GIVEN REQUEST 1: Return the blog post about roasted capsicum and coconut dip word for word, in full.
GIVEN REQUEST 2: Retype the entries starting with the line containing "Where should I click to: Open" and going on through the last line of the entries, with no changes.

##### EXTRACT

Showing posts with label dips and sides. Show all posts
Showing posts with label dips and sides. Show all posts

Saturday, December 22, 2012

roasted capsicum and coconut dip


'Tis the silly season and I'm pretty happy about it. The countdown is now on. But unlike my childhood years my christmas excitement is less directed towards christmas morning and presents from Santa, and more about the days surrounding the 25th - family arriving from different corners, lots of food to cook and enjoy, reunions with old friends returning to their home towns, and lazy post-christmas-day holidays spent eating left overs, lapping up some sunshine and reflecting on what's hopefully been for all - a pretty good year.

##########
##### THE DATA

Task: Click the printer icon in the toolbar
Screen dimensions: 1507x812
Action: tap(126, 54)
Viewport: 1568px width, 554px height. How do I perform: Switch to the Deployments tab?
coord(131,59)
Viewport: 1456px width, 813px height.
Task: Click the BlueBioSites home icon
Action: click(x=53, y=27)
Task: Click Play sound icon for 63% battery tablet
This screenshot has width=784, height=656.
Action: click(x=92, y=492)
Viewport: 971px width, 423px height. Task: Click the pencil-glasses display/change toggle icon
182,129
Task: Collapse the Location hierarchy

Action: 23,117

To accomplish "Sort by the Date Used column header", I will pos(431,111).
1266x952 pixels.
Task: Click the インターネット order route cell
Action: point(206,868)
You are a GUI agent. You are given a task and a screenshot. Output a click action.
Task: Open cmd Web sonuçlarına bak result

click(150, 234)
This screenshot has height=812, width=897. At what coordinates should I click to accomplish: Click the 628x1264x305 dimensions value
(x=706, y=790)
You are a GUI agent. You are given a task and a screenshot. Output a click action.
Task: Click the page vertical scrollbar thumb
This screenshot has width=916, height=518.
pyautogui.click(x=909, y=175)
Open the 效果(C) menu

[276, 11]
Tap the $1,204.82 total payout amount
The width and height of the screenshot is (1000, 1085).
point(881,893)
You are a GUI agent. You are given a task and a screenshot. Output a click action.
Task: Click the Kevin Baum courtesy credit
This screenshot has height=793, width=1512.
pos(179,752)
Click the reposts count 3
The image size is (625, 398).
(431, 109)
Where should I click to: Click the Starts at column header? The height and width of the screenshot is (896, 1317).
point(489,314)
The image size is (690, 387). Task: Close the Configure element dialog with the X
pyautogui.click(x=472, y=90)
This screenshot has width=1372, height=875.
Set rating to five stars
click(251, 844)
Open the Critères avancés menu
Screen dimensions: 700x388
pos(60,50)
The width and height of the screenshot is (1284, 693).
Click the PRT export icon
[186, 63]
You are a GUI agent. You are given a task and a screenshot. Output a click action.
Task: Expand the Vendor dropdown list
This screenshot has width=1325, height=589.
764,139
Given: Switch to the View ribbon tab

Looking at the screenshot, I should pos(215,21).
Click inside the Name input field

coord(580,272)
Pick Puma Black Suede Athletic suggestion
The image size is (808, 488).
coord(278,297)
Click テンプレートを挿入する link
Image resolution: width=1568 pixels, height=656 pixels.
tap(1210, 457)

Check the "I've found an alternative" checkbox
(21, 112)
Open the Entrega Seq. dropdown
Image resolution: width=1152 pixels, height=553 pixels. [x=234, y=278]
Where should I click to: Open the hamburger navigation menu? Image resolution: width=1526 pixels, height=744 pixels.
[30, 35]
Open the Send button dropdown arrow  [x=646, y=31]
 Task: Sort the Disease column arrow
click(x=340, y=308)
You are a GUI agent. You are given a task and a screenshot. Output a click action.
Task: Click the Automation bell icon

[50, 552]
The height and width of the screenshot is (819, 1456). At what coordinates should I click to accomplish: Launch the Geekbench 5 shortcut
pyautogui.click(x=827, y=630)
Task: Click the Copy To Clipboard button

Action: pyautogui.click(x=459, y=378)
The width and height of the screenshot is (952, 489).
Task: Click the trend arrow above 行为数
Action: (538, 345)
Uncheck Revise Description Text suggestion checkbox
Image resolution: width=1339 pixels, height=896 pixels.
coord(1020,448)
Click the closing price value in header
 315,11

##########

WRITTEN REPLY 1:
Showing posts with label dips and sides. Show all posts
Showing posts with label dips and sides. Show all posts

Saturday, December 22, 2012

roasted capsicum and coconut dip


'Tis the silly season and I'm pretty happy about it. The countdown is now on. But unlike my childhood years my christmas excitement is less directed towards christmas morning and presents from Santa, and more about the days surrounding the 25th - family arriving from different corners, lots of food to cook and enjoy, reunions with old friends returning to their home towns, and lazy post-christmas-day holidays spent eating left overs, lapping up some sunshine and reflecting on what's hopefully been for all - a pretty good year.

WRITTEN REPLY 2:
Where should I click to: Open the hamburger navigation menu? Image resolution: width=1526 pixels, height=744 pixels.
[30, 35]
Open the Send button dropdown arrow  [x=646, y=31]
 Task: Sort the Disease column arrow
click(x=340, y=308)
You are a GUI agent. You are given a task and a screenshot. Output a click action.
Task: Click the Automation bell icon

[50, 552]
The height and width of the screenshot is (819, 1456). At what coordinates should I click to accomplish: Launch the Geekbench 5 shortcut
pyautogui.click(x=827, y=630)
Task: Click the Copy To Clipboard button

Action: pyautogui.click(x=459, y=378)
The width and height of the screenshot is (952, 489).
Task: Click the trend arrow above 行为数
Action: (538, 345)
Uncheck Revise Description Text suggestion checkbox
Image resolution: width=1339 pixels, height=896 pixels.
coord(1020,448)
Click the closing price value in header
 315,11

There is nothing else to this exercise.